Showing posts with label Gates. Show all posts
Showing posts with label Gates. Show all posts

Friday, April 13, 2007

Army Lt. Gen. Ray Odierno, Commander Of Multinational Corps Iraq, Apologizes For Extensions With No Notice To Families

Leaks to the media forced Defense Secretary Robert M. Gates to speed up releasing his decision to increase tour lengths for soldiers assigned to U.S. Central Command from a year to 15 months.

The notification of the decision to soldiers and their families was made simultaneous with the news briefing. Army Lt. Gen. Ray Odierno, the commander of Multinational Corps Iraq, today apologized to the families -- many of whom heard about the decision on television.

"I know the announcement the other day was probably one that surprised them," Odierno told Pentagon reporters via teleconference from Baghdad. "I just want to comment to them that we appreciate everything that they're sacrificing, everything that they're doing. They are the strength behind all these great soldiers that are over here today."

Odierno said 15-month deployments are needed to ensure that the Army retains the capacity to sustain the deployed force. The force will rise to 20 brigades by the end of May. The program also gives predictability for soldiers and their families, Odierno said. "This policy will ensure 12 months at home station between rotations," he said. "There's no doubt that this decision was a difficult one, and I am very aware that it will be hard on soldiers and their families.

"However, all who serve understand the importance of what we are trying to accomplish here and that the mission will always come first," he said.

(Taken from a DoD’s American Forces Press Service news article that was written by Jim Garamone)
File Photo of Odierno from JCS.mil website

Wednesday, February 28, 2007

Gates, Pace Call on Congress to Fund IED Research

About Photo: U.S. Marine Gen. Peter Pace, chairman of the Joint Chiefs of Staff, Defense Secretary Robert M. Gates, and Secretary of State Condoleezza Rice testify about the additional funding requested for Iraq and Afghanistan before the Senate Appropriations Committee in Washington, D.C., Wednesday, February 27, 2007.
DoD photo by USAF Staff Sgt D Myles Cullen
Defense Secretary Robert M. Gates and the Chairman of the Joint Chiefs of Staff Marine Gen. Peter Pace Call on Congress to Fund IED Research

Defense leaders yesterday called on Congress to approve a further $2.4 billion to defeat the biggest killer of Americans in the Middle East: the improvised explosive device.

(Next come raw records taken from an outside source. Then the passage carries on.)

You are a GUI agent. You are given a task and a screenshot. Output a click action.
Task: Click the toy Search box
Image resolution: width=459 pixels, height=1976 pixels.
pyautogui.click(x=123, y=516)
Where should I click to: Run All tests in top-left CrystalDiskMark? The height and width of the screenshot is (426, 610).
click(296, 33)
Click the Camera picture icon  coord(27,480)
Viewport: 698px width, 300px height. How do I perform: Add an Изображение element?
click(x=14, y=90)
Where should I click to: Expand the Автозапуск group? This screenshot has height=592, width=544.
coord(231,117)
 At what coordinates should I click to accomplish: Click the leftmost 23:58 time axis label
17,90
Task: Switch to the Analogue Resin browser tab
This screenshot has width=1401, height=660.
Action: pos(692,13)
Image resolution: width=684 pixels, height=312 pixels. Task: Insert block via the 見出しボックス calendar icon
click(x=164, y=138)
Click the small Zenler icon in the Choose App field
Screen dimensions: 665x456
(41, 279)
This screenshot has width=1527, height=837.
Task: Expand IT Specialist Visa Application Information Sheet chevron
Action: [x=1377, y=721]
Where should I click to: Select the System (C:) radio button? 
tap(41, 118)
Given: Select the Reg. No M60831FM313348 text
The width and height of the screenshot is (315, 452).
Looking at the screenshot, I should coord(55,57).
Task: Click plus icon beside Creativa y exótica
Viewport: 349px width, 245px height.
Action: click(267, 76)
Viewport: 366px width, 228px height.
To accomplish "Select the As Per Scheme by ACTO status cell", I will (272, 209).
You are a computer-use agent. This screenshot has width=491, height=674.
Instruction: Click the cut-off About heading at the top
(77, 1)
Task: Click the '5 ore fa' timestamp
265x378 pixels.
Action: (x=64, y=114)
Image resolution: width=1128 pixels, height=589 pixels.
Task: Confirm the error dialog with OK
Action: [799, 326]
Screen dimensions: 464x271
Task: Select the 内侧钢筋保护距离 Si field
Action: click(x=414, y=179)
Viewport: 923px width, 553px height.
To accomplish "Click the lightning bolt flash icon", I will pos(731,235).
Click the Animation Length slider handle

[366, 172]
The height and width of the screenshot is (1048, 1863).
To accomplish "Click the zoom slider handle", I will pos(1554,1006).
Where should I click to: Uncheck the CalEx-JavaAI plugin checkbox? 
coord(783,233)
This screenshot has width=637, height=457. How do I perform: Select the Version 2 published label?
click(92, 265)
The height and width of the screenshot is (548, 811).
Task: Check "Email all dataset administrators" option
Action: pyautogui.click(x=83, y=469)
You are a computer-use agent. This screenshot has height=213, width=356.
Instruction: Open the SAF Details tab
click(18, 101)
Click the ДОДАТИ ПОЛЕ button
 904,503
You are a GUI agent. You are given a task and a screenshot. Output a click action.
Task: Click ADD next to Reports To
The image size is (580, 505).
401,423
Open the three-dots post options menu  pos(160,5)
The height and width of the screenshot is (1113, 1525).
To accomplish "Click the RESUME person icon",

Defense Secretary Robert M. Gates and Chairman of the Joint Chiefs of Staff Marine Gen. Peter Pace told the Senate Appropriations Committee that the fiscal 2007 emergency supplemental request includes money to fund research into defeating IEDs. The money is in addition to $2 billion Congress already has appropriated this year to deal with the problem.

Gates stressed to the senators that this is an overriding concern in DoD. "The most unpleasant aspect of my job is every night going home and hand-writing notes to the families of those who have been killed in action," Gates said. "And there's a sheet behind every one of those letters that tells me how they died, and about 70 percent of them are the IEDs. So the whole Department of Defense is as highly motivated as an organization can be to try and figure out a way to get around these."

Gates said he has met with retired Army Gen. Montgomery Meigs, the director of the Joint IED Defeat Organization. "I asked General Meigs, ... 'Do you have enough money? Are you pursuing every avenue that makes any sense at all?'" he said. "And he assured me that with the enactment of the request that we have made both for the supplemental and then for (fiscal) '08 that he has the resources that he needs to do this."

Pace said the effort against IEDs is more than simply looking for a technological answer. Experts in Iraq learn from every device that explodes, then they take the information and share it widely "so the troops training right now to go over overseas in the future have the information from the most recent tactics, techniques and procedures of the enemy," Pace said.

Pace said the coalition and Iraqi forces look at the entire IED process, adding that coalition forces have secured 435,000 tons of ammunition from more than 15,000 locations in Iraq. "Just getting at the source of the explosives is part of the problem," he said, "then the factories where they're built, and the individuals who build them, and then the individuals who deliver them, and then the individuals who put them in place. So we go after the entire chain of events."

Pace said coalition and Iraqi security forces find more than half of IEDs that are emplaced. "And then, thanks to the technologies involved, we have fewer and fewer casualties for the explosions that do take place," he said.

There is no easy solution, Gates said, and the United States must keep pushing at the problem. "The reality is we face an agile and a smart adversary, and as soon as we ... find one way of trying to thwart their efforts, they find a new technology or a new way of going about their business," he said. "But I can assure you this is a very high priority for us.